LCpl Dainiteri explained that there is currently no assistance rendered to Commonwealth persons in UK Armed Forces to enable their immediate family to come to UK to join them, so he had to find a way to finance this himself.
He took out a loan out in order for him to pay for Bale’s flights and visa – she had to live and work here for a year ahead of the couple’s children being allowed to come – to the UK, putting a strain on the family’s finances.
SSAFA Inverness-Shire and Western Isles, and in particular volunteer Anna Masson, became involved and in partnership with Poppyscotland and the Army Families Federation, facilitated the funding for immigration and visa costs, and flights to bring his children from Fiji to Scotland.
While Bale had not seen her children for a year, dad Kelevi had not – because of his training and service – seen them for nearly four years before flying to Fiji to collect them and bring them to their mum and their new home after a near-10,000-mile flight.

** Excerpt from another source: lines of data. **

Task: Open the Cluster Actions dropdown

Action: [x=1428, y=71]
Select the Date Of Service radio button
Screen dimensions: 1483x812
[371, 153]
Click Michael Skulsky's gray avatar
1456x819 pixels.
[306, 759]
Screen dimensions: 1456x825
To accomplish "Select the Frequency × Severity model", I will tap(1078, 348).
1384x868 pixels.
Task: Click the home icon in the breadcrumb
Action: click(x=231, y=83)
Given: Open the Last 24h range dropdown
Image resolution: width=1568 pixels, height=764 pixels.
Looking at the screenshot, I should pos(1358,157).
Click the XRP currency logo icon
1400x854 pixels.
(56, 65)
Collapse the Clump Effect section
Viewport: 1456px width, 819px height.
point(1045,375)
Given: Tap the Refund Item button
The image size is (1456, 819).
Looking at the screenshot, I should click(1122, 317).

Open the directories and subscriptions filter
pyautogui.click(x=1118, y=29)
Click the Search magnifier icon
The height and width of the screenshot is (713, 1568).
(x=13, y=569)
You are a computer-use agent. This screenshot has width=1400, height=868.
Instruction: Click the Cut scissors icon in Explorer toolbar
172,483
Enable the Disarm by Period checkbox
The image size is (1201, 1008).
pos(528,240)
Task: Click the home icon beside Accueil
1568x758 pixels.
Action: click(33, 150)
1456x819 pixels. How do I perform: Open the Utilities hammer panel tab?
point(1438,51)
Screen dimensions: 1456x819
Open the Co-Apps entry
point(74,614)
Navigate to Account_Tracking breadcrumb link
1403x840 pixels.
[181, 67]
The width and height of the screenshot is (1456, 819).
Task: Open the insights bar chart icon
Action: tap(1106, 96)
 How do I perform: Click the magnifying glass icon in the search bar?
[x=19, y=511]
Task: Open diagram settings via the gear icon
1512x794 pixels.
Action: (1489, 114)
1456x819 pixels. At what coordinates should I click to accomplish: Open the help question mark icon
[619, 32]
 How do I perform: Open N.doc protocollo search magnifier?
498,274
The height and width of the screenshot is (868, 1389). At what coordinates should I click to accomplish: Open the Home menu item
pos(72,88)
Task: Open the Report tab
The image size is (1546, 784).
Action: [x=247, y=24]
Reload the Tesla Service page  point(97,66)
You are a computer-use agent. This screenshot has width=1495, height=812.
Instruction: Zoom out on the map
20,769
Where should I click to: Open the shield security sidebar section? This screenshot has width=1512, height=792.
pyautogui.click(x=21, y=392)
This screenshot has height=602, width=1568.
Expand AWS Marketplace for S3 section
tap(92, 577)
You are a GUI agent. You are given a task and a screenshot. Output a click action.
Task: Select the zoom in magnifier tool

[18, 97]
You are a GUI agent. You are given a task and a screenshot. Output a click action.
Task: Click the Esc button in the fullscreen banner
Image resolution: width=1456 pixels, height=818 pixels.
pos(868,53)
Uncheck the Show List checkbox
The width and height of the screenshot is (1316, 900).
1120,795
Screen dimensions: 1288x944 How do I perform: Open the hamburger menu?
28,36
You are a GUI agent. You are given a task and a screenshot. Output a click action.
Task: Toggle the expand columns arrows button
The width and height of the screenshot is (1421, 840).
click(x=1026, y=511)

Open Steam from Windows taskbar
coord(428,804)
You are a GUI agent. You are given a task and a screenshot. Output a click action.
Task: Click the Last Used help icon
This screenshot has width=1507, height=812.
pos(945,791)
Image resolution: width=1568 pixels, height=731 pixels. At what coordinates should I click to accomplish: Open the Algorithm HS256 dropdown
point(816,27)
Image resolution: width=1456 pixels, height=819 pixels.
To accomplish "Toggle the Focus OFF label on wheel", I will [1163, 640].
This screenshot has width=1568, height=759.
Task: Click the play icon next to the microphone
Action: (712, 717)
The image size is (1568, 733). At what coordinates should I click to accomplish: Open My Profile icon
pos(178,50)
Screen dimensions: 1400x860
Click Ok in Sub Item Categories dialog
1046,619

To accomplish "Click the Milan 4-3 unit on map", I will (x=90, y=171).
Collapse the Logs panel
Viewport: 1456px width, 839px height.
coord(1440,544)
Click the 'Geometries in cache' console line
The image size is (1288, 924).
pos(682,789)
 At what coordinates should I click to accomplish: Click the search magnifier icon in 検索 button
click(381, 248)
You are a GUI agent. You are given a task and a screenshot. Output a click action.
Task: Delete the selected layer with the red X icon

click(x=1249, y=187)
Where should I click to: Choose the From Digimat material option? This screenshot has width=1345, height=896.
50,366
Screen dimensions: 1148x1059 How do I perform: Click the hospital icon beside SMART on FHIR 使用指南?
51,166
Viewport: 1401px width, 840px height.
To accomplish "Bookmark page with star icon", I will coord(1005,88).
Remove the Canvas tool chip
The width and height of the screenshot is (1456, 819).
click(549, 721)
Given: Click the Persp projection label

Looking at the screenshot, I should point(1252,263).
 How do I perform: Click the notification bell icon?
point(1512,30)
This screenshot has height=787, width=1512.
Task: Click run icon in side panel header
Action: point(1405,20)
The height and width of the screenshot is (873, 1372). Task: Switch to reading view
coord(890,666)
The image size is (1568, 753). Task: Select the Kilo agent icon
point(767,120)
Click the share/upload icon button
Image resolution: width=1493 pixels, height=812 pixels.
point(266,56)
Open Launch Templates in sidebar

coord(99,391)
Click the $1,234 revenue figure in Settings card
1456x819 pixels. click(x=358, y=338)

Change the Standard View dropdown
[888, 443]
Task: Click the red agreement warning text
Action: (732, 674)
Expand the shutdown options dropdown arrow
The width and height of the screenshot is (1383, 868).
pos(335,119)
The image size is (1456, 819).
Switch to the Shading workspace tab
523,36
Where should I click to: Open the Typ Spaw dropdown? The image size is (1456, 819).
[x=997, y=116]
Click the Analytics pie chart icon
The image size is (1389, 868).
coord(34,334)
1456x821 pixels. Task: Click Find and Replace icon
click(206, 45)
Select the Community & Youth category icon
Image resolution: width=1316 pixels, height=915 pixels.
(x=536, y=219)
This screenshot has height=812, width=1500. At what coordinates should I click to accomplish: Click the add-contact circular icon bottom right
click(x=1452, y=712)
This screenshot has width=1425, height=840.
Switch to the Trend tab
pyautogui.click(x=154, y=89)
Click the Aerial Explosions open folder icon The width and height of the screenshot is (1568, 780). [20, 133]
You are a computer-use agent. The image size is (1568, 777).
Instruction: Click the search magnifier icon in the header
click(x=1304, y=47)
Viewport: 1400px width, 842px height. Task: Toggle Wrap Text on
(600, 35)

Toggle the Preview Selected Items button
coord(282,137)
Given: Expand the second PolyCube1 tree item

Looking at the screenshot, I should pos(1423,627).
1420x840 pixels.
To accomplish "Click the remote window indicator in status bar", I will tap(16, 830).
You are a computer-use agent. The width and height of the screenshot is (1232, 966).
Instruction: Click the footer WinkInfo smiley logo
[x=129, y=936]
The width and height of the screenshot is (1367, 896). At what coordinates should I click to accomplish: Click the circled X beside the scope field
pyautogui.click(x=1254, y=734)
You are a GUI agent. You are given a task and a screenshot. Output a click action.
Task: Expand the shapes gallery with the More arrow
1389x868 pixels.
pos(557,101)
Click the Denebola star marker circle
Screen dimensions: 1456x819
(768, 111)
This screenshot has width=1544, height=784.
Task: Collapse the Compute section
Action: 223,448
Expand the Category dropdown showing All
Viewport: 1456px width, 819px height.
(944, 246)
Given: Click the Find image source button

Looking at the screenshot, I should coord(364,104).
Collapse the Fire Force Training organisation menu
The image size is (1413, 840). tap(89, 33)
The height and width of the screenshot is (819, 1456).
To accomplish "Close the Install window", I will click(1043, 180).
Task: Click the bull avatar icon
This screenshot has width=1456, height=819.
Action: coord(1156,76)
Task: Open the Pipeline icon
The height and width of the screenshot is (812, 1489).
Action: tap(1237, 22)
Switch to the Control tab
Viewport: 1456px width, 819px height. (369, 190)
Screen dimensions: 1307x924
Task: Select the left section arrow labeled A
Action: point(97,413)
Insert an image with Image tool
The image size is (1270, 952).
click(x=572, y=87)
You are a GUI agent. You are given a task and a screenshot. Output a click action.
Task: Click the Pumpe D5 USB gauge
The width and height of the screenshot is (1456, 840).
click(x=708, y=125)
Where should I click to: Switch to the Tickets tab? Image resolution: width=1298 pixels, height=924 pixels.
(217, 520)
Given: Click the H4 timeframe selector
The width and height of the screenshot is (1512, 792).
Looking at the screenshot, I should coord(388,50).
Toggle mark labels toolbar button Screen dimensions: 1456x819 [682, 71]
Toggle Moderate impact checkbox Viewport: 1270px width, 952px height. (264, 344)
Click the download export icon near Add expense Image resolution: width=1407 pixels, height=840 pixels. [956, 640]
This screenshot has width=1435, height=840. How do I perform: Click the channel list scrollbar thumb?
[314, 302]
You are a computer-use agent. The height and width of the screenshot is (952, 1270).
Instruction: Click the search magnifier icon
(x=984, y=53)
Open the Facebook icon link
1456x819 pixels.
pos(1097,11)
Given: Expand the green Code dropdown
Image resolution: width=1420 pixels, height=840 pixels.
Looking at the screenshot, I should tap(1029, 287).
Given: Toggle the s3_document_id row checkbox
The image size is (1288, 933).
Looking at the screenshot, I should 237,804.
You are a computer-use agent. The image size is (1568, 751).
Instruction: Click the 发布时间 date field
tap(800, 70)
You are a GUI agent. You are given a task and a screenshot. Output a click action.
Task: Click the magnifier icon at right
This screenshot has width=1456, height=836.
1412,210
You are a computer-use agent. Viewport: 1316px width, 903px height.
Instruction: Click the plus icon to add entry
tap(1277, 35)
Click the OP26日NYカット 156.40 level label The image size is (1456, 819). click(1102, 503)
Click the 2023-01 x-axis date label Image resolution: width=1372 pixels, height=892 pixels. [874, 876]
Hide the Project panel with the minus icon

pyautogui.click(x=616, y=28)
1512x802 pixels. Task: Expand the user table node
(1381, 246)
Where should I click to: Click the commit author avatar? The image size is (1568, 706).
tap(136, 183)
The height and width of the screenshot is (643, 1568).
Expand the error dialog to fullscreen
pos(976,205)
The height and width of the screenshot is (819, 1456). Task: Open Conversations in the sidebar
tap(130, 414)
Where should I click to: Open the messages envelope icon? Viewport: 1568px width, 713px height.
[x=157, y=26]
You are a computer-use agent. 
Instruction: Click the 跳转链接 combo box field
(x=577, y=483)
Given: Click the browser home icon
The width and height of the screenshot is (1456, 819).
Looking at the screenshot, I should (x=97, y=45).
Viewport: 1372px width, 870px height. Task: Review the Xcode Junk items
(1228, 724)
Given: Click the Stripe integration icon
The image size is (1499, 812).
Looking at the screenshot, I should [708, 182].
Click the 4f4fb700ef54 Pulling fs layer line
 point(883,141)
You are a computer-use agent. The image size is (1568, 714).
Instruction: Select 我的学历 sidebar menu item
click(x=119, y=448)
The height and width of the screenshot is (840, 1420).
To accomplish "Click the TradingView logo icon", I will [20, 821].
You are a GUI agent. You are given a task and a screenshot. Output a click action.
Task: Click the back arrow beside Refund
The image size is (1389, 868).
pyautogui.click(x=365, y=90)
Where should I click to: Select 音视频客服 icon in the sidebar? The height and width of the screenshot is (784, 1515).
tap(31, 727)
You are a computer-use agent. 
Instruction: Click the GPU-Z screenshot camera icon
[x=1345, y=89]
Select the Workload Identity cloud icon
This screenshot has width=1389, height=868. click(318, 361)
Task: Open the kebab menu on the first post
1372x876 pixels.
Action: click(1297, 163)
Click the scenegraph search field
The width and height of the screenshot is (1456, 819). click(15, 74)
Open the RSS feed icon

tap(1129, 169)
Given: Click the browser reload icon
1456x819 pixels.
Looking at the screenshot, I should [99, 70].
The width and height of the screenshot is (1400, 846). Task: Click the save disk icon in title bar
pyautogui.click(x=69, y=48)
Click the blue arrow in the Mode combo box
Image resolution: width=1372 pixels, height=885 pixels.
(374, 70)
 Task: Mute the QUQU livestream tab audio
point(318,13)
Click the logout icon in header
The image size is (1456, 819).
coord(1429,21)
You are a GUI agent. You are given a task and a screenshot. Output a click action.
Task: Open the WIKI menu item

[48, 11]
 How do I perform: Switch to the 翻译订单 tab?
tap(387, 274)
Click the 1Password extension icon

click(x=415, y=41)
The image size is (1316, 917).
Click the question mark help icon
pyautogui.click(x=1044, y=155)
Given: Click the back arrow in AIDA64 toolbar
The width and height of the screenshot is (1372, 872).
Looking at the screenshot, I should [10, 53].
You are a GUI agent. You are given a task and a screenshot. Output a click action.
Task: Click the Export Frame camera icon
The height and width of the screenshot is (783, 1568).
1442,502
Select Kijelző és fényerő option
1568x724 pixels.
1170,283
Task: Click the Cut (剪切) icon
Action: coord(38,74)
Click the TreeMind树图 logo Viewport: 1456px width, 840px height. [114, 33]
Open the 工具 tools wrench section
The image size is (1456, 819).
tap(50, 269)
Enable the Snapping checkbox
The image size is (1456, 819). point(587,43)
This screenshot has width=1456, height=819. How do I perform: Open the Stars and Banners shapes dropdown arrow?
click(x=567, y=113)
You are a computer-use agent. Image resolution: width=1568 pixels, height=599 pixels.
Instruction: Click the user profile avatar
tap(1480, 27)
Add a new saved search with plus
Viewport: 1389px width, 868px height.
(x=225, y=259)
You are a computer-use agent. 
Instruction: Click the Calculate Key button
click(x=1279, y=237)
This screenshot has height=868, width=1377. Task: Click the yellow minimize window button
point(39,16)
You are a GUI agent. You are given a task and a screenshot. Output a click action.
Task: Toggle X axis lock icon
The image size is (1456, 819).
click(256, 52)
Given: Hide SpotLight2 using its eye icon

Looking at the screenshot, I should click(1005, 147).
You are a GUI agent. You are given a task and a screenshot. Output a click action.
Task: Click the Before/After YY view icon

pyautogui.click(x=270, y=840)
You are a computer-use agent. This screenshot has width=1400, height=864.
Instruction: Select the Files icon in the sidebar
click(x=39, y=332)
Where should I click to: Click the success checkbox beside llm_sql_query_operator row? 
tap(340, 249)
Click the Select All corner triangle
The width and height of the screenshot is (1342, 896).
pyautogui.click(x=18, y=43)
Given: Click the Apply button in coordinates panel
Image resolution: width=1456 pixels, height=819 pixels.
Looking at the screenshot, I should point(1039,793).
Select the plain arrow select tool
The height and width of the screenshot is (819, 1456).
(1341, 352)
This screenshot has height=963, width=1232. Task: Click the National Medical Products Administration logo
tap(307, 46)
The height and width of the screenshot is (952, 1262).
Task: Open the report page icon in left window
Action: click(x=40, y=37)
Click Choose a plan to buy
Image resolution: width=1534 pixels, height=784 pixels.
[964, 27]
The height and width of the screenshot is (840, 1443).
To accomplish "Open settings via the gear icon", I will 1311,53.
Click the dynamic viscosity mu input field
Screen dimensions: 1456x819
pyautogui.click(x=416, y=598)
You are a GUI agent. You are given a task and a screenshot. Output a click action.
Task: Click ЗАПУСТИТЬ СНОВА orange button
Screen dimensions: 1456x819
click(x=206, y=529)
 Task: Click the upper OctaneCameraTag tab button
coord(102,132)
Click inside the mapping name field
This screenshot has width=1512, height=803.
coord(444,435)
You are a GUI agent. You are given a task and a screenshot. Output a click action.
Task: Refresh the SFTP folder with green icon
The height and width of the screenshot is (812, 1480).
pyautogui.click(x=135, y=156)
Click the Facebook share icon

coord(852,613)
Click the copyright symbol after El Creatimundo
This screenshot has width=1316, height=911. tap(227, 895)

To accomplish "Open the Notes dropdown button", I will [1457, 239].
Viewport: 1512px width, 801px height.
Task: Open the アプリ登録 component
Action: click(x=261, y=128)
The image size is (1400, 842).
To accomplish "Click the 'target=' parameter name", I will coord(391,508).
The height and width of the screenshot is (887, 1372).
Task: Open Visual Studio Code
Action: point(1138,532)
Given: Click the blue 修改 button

Speaking to STV, LCpl Dainiteri said of the emotional reunion:
“It was like a movie, when you see in the movie and everything just comes true, the dream comes true.”
Overwhelmed, Bale said:
“It’s really hard being away from them, but I’m so happy that we’re reunited… I was especially worried about them going to school and not being there for them and been missing all their bringing up,” before the family added they: “… can’t thank SSAFA enough.”
SSAFA works across Scotland, England, Wales, Northern Ireland, and the rest of the world, and although not every case SSAFA works on involves such complexity and reuniting families thousands of miles apart, each one – for serving or retired UK Armed Forces personnel, and their families – requires the same level of skill, compassion, and dedication.